Predicting offenses among individuals with psychiatric disorders - A machine learning approach
Additional Document Info
BACKGROUND: Actuarial risk estimates are considered the gold-standard way to assess whether psychiatric patients are likely to commit prospective criminal offenses. However, these risk estimates cannot individually predict the type of criminal offense a patient will subsequently commit, and often simply assess the general likelihood of crime occurring in a group sample. In order to advance the predictive utility of risk assessments, better statistical strategies are required. AIM: To develop a machine learning model to predict the type of criminal offense committed in a large transdiagnostic sample of psychiatry patients, at an individual level. METHOD: Machine learning algorithms (Random Forest, Elastic Net, SVM), were applied to a representative and diverse sample of 1240 patients in the forensic mental health system. Clinical, historical, and sociodemographic variables were considered as potential predictors and assessed in a data-driven way. Separate models were created for each type of criminal offense, and feature selection methods were used to improve the interpretability and generalizability of our findings. RESULTS: Sexual offenses can be predicted from nonviolent and violent offenses at an individual level with a sensitivity of 82.44% and specificity of 60.00%, using only 36 variables. Furthermore, in a binary classification model, sexual and violent offenses can be predicted at an individual level with 83.26% sensitivity and 77.42% specificity using only 20 clinical variables. Likewise, non-violent and sexual offenses can be individually predicted with 74.60% sensitivity and 80.65% specificity using 30 clinical variables.
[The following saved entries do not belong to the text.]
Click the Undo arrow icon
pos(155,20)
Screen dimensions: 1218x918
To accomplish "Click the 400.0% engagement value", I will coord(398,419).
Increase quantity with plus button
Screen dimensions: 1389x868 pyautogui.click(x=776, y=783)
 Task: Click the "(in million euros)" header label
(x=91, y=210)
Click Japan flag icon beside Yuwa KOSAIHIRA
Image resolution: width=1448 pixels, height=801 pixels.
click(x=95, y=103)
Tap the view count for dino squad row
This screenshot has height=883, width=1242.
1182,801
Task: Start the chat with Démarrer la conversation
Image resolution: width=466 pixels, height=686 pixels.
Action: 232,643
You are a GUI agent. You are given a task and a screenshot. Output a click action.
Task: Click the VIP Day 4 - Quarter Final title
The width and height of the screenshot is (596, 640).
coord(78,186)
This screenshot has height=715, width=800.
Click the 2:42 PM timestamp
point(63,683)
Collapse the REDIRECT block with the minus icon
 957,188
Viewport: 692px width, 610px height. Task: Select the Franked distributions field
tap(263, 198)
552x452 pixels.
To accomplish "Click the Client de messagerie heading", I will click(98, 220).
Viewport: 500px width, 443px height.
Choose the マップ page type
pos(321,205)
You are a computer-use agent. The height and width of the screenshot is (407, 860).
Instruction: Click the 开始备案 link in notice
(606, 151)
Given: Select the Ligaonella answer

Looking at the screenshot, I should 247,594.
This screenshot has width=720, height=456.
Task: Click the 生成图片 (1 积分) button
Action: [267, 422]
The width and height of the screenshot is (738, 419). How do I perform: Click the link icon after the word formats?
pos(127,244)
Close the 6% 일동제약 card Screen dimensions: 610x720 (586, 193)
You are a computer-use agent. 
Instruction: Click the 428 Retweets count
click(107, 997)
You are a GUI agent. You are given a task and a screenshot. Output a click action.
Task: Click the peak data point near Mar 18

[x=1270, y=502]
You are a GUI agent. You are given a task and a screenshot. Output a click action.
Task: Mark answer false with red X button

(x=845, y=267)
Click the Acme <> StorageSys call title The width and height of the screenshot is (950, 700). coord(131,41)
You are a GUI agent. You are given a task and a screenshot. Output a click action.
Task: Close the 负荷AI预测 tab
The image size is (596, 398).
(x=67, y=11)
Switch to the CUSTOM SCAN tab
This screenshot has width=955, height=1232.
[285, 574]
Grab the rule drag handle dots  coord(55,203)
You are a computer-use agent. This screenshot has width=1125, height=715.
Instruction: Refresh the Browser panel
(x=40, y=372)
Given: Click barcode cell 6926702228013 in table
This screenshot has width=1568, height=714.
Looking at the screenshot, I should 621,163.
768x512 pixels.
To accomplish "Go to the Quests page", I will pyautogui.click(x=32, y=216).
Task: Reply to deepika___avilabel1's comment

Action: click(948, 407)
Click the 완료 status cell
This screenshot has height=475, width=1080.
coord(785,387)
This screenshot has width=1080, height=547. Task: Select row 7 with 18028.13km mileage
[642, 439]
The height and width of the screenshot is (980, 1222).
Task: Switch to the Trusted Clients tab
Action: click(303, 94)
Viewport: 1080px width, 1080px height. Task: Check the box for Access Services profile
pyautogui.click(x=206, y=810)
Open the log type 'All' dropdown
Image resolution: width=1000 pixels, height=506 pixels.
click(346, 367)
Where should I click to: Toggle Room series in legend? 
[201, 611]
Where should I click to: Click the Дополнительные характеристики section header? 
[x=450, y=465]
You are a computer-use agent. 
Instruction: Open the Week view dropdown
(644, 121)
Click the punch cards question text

CONCLUSION: The current results suggest that machine learning models can show greater accuracy than gold-standard risk assessment tools (AUCs 0.70-0.80). However, unlike existing risk tools, this approach allows for the prediction of cases at an individual level, which is more clinically useful. Despite this, it is important to note that a large subset of patients in the sample were involved in the criminal system in the past, prior to an official diagnosis. Therefore, many of the variables that predict offenses may be derived from the issues of prior offenses. Irrespective of this, the accuracy of prospective models is expected to only improve with further refinement.